Problem statement
Extend the piece below on the TV show House, picking up right after its final sentence.

======== Given text ========

Wednesday, September 23, 2009

Rehabilitating House

House has been my favorite TV show since I started watching it in it's second season. I've since gone back and watched the first season on DVD, and it is one of the few shows on television of which I have seen every episode. Although smartest in the first three seasons, when its modern day Sherloc Doc's shock-value was still fresh, the show remains one of the sharpest things on TV, weathering both an unexpected depature and the 2007-8 writer's strike; a black maelstrom that profoundly fucked up other shows.



I cannot deny that the weekly medical mysteries have grown considerably less memorable and intriguing with each passing season, but the show soldiers on by virtue of its excellent plotting: Every season, the writers throw in a story developments or characters who complicate existing character relationships, tweaking the formula just enough to keep things interesting. Despite its callous exterior, House M.D. is at heart, a soap opera, and most of these story-arcs entail perilous romances between characters. Every once in a while, the show uses something other than sexual tension to reinvent itself however, producing some voraciously watchable story arcs. I favored the arcs featuring antagonists Michael Tritter and Vogler over the maybe romances with Cameron and Stacy. My personal favorite arc might have been the season 3 finale which saw House firing his entire team and segued into medical internship survivor.

======== Given data ========

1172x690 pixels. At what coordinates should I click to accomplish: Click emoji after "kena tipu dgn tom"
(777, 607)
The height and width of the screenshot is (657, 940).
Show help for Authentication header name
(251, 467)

========
======== Given data ========

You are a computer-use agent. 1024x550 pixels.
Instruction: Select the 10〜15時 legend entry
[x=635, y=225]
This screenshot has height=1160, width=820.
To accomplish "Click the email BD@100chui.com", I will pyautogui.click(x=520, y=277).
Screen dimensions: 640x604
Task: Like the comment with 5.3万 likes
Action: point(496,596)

========

Output of the exercise
In my humble yet paradoxically loud and insistent opinion, Season Five was the show's darkest hour. Wilson's drawn-out estrangement from House was unrealistically reconciled in a single episode, Kal Penn's sudden departure left a gaping wound in the team's dynamics, and sin of all sins, the writers pushed House' flirtatious non-relationship with Cuddy towards something approaching a legitimate romance. It's obvious that they'll wind up together in the end, but once we get there -surprise- it's the end! Or at least it'd better be. The last thing I want to see is House and Cuddy work through a season of romantic minutiae. Consequently I've come to regard the pairing as the speed-boat pulling House towards a shark jump. While it pains me to admit it, the show may already be air born.

Shore and Co. seem to be aware of this impending danger as they are taking a huge risk with this new season by having House's character explore the one area he never dared venture before: mental stability. The season premiere restored my faith in the show by managing to believably portray House's rehabilitation as a drug addict and a human being. Making a character do a one eighty like that after five years of story telling is a hell of a feat. Doing it in the space of two hours is nothing short of incredible. The premiere also introduced the clever, tremendously likable shrink Nolan and Lydia; an intriguing, alternative love interest for House, though we have been led to believe that she has already left his life forever. Given the show's maxim (Everybody Lies), I'm remaining skeptical, but I have some hope for House yet.